What Every Policy holder Ought to Know About Subrogation
Subrogation is a term that's understood among legal and insurance professionals but often not by the people who hire them. If this term has come up when dealing with your insurance agent or a legal proceeding, it is in your benefit to understand the nuances of the process. The more knowledgeable you are about it, the better decisions you can make about your insurance company.
Any insurance policy you hold is a commitment that, if something bad happens to you, the company on the other end of the policy will make restitutions in one way or another without unreasonable delay. If you get an injury while working, for instance, your company's workers compensation agrees to pay for medical services. Employment lawyers handle the details; you just get fixed up.
But since figuring out who is financially accountable for services or repairs is typically a time-consuming affair – and delay sometimes compounds the damage to the victim – insurance firms often opt to pay up front and assign blame later. They then need a mechanism to recover the costs if, when there is time to look at all the facts, they weren't actually in charge of the expense.
Can You Give an Example?
You are in a car accident. Another car collided with yours. Police are called, you exchange insurance information, and you go on your way. You have comprehensive insurance and file a repair claim. Later it's determined that the other driver was entirely at fault and her insurance should have paid for the repair of your auto. How does your company get its money back?
How Subrogation Works
This is where subrogation comes in. It is the process that an insurance company uses to claim reimbursement when it pays out a claim that turned out not to be its responsibility. Some insurance firms have in-house property damage lawyers and personal injury attorneys, or a department dedicated to subrogation; others contract with a law firm. Usually, only you can sue for damages to your person or property. But under subrogation law, your insurer is given some of your rights for having taken care of the damages. It can go after the money originally due to you, because it has covered the amount already.
How Does This Affect Me?
For one thing, if you have a deductible, it wasn't just your insurer who had to pay. In a $10,000 accident with a $1,000 deductible, you lost some money too – to the tune of $1,000. If your insurer is timid on any subrogation case it might not win, it might choose to recover its losses by boosting your premiums. On the other hand, if it has a capable legal team and pursues them aggressively, it is doing you a favor as well as itself. If all of the money is recovered, you will get your full deductible back. If it recovers half (for instance, in a case where you are found 50 percent to blame), you'll typically get $500 back, based on the laws in most states.
Moreover, if the total cost of an accident is more than your maximum coverage amount, you could be in for a stiff bill. If your insurance company or its property damage lawyers, such as probate attorney paddock lake wi, pursue subrogation and wins, it will recover your costs as well as its own.

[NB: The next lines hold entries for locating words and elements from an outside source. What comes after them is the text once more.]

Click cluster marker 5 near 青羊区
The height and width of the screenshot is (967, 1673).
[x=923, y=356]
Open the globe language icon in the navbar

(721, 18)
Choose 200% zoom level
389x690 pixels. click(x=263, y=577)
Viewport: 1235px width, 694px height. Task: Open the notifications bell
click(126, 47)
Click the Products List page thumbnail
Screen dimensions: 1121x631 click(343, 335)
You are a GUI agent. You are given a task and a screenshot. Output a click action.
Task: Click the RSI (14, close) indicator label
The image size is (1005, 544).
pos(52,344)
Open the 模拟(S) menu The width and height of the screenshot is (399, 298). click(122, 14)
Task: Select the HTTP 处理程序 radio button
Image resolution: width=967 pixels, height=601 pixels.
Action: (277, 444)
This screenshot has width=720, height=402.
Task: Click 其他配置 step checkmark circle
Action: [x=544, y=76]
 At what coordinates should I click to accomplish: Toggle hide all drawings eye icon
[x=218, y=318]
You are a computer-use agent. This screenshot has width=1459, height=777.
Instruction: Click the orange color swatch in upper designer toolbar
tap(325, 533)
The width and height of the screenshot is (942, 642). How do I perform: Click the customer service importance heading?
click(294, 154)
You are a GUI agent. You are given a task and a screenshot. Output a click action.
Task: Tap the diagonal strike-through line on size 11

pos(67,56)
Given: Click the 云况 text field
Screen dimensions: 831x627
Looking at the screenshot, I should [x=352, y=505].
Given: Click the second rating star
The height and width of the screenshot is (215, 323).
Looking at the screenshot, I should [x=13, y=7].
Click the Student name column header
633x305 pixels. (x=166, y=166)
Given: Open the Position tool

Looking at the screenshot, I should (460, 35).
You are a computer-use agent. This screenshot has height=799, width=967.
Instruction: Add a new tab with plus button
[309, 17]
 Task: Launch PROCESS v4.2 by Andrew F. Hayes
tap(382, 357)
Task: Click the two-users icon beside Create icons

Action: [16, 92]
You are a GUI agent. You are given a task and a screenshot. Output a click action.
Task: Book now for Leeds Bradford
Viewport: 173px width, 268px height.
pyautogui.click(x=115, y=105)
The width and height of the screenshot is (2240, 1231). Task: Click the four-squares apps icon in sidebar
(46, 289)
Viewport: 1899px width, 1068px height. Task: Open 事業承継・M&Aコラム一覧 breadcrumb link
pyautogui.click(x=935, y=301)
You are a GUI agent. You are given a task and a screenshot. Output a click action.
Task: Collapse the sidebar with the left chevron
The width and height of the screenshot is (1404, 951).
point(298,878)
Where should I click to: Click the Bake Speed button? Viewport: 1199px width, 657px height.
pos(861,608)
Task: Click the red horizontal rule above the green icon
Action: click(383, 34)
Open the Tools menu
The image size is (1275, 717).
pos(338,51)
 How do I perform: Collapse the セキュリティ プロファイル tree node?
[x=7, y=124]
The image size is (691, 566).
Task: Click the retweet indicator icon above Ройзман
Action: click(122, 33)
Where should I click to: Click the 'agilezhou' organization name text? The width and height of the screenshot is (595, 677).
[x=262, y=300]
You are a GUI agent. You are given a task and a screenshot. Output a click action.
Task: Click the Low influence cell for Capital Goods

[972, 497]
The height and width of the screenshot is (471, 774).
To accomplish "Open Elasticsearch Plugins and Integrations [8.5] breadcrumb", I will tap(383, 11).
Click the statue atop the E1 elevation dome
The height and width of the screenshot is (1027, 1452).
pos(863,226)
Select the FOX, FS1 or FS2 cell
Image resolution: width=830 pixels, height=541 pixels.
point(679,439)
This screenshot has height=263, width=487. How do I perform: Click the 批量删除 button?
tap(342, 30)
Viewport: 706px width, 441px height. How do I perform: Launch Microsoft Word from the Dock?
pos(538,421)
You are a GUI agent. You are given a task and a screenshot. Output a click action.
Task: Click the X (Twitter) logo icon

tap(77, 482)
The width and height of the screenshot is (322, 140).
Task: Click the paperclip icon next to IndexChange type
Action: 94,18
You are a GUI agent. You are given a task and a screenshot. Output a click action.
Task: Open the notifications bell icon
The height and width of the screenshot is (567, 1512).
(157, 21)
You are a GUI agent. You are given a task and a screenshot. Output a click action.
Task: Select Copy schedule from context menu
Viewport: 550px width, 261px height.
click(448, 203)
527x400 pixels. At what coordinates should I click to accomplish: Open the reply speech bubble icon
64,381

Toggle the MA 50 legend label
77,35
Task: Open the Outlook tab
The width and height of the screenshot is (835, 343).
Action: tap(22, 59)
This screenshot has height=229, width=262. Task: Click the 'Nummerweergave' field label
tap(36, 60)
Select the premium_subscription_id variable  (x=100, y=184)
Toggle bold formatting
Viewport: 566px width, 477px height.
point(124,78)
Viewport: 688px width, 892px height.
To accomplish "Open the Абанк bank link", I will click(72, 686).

All insurance agencies are not the same. When shopping around, it's worth researching the reputations of competing companies to find out if they pursue legitimate subrogation claims; if they resolve those claims in a reasonable amount of time; if they keep their accountholders apprised as the case continues; and if they then process successfully won reimbursements right away so that you can get your funding back and move on with your life. If, instead, an insurer has a reputation of honoring claims that aren't its responsibility and then protecting its profit margin by raising your premiums, you should keep looking.